Wednesday, December 17, 2003

Muddling through.

Anyone who has dared ventured down into the depths of the past week's posts will know I have a special dislike for this time of year. For various reasons (which I shan't burden anyone with), I, at best, don't give a shit about Christmas and, at worst, fucking loathe it. Now, the holidays are a difficult time for many and I'm certainly a member of that particular group. That said, I have a sneaking feeling that the 2003 edition is going to be extra-super gay (in the Grade 6 sense of the word, that is).
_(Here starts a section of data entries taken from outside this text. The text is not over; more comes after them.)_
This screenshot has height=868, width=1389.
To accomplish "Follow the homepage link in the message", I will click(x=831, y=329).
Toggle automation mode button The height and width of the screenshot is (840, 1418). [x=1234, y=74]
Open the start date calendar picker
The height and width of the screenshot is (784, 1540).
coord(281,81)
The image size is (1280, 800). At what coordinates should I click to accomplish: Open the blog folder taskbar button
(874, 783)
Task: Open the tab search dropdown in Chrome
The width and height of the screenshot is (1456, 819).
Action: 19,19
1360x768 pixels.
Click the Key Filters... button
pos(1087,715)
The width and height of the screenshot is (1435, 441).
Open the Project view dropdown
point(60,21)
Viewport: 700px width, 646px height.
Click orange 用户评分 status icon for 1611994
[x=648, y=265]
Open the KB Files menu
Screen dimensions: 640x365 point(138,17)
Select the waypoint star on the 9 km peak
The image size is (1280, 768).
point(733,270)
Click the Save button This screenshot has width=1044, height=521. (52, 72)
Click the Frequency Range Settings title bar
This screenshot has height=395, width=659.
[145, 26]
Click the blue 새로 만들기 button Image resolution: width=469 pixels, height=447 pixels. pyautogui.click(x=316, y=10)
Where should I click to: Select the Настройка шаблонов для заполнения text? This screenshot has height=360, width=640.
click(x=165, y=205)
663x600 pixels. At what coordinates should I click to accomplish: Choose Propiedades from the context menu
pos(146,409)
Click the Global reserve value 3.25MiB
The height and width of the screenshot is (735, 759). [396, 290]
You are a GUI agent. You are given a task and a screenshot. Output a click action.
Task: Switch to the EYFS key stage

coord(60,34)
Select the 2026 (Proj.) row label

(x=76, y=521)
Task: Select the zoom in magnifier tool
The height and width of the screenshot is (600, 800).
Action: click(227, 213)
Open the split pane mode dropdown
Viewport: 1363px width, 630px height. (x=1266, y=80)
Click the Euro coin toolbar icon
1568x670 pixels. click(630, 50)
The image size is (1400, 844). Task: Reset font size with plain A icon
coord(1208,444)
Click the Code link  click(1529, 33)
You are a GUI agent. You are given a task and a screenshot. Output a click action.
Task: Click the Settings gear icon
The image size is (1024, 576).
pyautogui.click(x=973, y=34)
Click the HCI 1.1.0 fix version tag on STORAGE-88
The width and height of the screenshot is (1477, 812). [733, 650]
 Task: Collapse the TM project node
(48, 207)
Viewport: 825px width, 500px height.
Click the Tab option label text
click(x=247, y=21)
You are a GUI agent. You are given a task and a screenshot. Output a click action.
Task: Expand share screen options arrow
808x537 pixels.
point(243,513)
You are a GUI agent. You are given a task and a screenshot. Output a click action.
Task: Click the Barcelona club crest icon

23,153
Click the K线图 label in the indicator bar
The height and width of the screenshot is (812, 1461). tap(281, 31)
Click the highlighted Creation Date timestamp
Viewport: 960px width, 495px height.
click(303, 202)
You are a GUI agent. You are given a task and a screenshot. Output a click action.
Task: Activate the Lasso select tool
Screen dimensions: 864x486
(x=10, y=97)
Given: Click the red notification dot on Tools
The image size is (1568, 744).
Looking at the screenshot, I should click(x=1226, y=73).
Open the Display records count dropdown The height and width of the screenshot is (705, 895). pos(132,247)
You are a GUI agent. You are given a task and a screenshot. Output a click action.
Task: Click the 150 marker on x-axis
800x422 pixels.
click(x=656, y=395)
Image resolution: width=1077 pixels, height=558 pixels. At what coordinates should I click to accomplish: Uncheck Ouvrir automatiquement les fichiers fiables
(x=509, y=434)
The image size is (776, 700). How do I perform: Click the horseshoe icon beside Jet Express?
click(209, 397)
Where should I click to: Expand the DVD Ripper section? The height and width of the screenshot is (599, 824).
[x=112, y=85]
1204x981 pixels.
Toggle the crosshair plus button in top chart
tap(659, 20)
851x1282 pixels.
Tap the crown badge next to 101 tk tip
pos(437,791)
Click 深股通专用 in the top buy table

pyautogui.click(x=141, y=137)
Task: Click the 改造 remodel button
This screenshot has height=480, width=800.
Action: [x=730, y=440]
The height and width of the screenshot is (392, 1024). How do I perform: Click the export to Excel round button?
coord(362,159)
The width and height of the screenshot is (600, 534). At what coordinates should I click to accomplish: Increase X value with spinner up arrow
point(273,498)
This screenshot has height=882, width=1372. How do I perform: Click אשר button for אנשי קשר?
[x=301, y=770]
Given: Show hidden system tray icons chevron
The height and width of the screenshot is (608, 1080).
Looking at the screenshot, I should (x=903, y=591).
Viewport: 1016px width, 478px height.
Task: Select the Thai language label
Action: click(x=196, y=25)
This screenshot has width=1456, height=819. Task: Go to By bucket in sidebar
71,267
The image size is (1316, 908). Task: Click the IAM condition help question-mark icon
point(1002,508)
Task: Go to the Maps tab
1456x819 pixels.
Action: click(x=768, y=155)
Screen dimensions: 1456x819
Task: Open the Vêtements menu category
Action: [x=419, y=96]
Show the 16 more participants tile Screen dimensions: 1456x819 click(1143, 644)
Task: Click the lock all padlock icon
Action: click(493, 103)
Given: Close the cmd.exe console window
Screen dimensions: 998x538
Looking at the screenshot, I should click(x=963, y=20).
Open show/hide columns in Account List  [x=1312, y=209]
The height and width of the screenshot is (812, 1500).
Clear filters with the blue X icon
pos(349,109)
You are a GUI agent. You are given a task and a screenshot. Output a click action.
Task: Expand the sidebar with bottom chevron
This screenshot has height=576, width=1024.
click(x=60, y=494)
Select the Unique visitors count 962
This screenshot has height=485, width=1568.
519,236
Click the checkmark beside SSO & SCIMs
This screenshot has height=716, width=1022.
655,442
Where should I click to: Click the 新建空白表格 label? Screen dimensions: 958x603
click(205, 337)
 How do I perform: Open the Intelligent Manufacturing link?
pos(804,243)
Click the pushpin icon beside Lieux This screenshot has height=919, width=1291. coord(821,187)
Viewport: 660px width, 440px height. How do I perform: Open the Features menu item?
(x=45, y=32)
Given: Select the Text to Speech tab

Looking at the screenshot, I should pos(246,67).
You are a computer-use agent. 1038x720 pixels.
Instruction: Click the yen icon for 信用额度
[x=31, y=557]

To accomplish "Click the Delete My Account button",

I don't know what it is, but I feel an extra-large sense of impending doom as the whole Christmas-New Year's double team inches inexorably closer.

Now, normally, I'd figure on simply drinking myself into a state of near-unconsciousness, but I think moderation will be the watchword in that regard this season. See, the secret is to get just drunk enough. Your average amateur drunk will, upon finding themselves blessed with a decent buzz, simply try to consume more to keep things rolling (a sin I myself was guilty of on Saturday night,with disastrous consequences). The key, as I'm sure Frank would tell you if he wasn't, you know, dead, is you gotta know when to say when. So there you have it: a kinder, gentler, less vomity drunk holiday season it will be. And if that doesn't numb the pain, there's always hard drugs.